By Josh Resnek
Councilor Mike McLaughlin castigated the mayor for challenging him physically and for his poor behavior at a committee meeting last week.
He condemned Councilor Anthony DiPierro for shutting him off from speaking at the committee hearing in a short, powerful and emotional speech which he read before the city council Monday night at city hall.
“No one should ever be physically intimidated or allowed to lunge towards another person, particularly inside the chamber where we conduct our business for the people,” he said.
Additionally, he singled out DiPierro for carrying water for the mayor and doing his dirty work.

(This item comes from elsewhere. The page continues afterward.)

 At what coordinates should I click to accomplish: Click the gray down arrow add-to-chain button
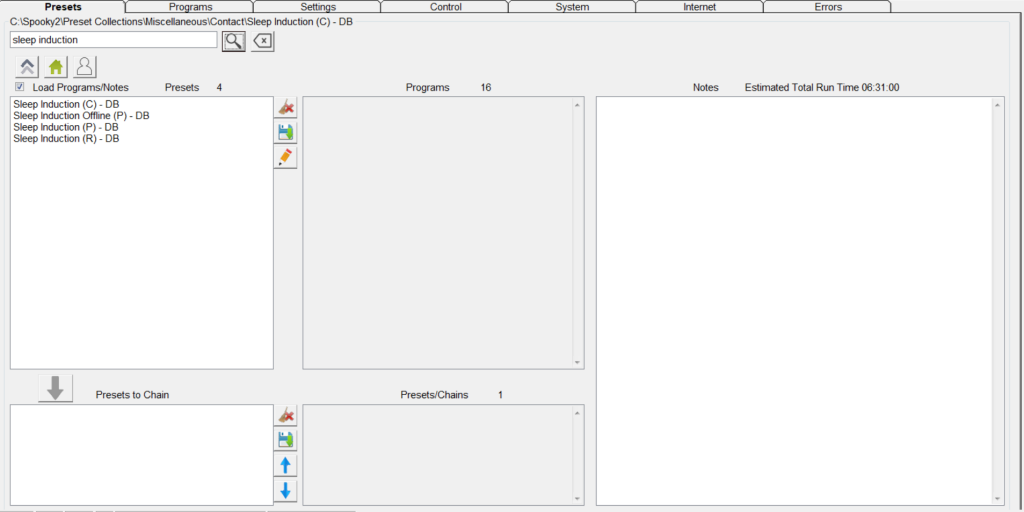[56, 388]
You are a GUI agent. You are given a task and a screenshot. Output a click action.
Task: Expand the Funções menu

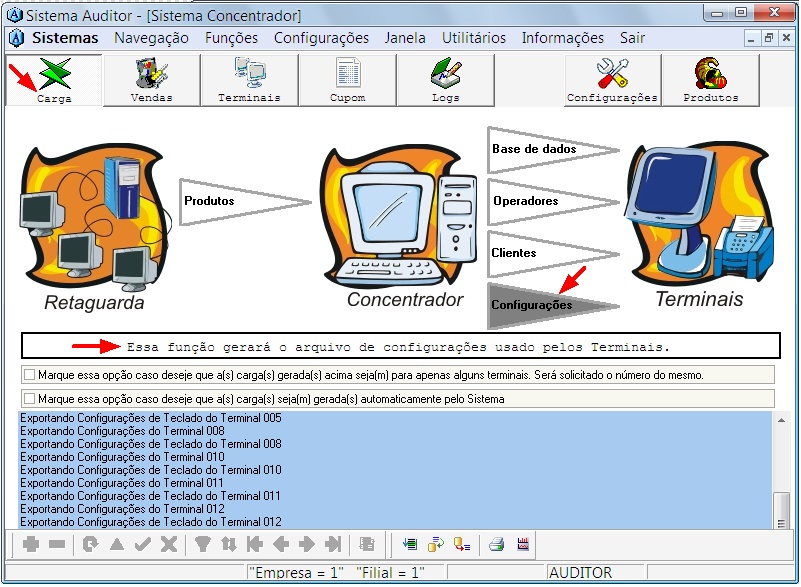tap(231, 38)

“He grossly misused his power to shut me down from speaking in a clear effort to protect the mayor and his department heads at all cost,” he said of DiPierro, who heads the committee which conducted the hearing a week ago which led to the mayor’s bullying and harassment of McLaughlin.
At that hearing, DiPierro ordered McLaughlin to shut-up and to sit down – not in those words – by ordering a quick vote to end the hearing, before the councilor had the chance to speak, pleasing his cousin the mayor.

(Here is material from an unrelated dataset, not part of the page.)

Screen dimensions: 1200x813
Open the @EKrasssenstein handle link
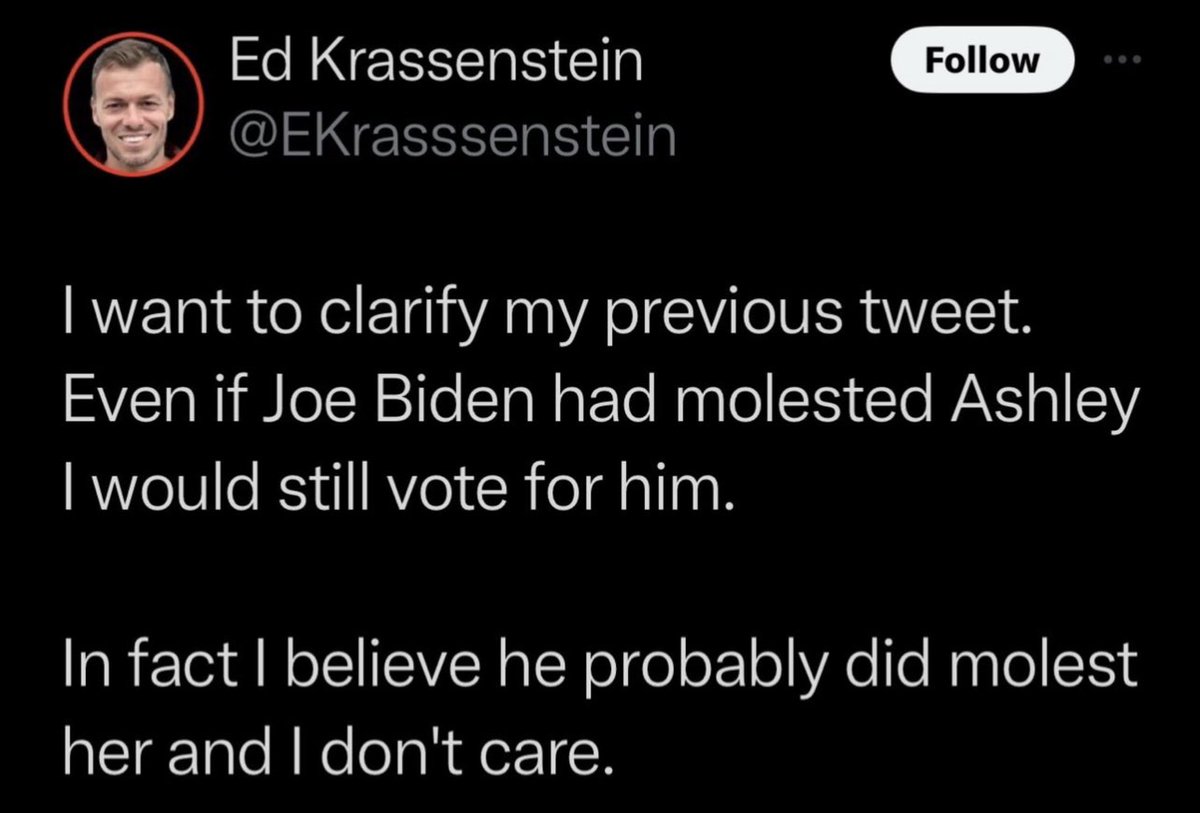(x=452, y=137)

The mayor had come to the hearing to take down McLaughlin, instead of answering the councilor’s questions about the sketchy management of the Wellness Center.
Except for his exceedingly poor behavior and the bullying of McLaughlin, the mayor’s orchestrated effort succeeded.

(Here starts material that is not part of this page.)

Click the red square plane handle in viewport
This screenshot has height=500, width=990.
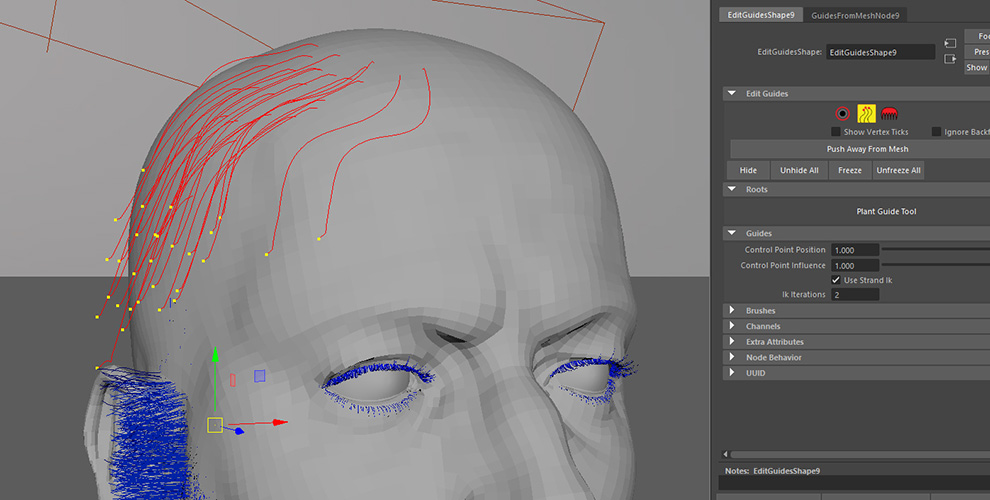click(232, 380)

However, there was a price to pay and that came Monday night while the mayor is again on vacation. McLaughlin’s speech was payback for the mayor’s extraordinary performance at the city council committee hearing a week ago, where at one point he lunged at McLaughlin and ridiculed him for asking him (the mayor) to answer questions about the chaos in the administration of the Wellness Center.
A no-show head of the center was recently fired or asked to leave for falsifying her credentials. Two other employees have allegedly been singled out for bullying and sexual harassment. At least two former employees are now considering lawsuits or have already sought legal representation claiming bullying and harassment by their superiors at the center.
The mayor denies all of this. He claims, as do his supporters, that this is personnel issue and that the city council isn’t allowed to discuss personnel issues.
This is short shrift when the city council is aware of the goings on at the center and have challenged the mayor to discuss the issue – not necessarily to discuss individuals – but rather, to discuss his administration of the center and its mismanagement.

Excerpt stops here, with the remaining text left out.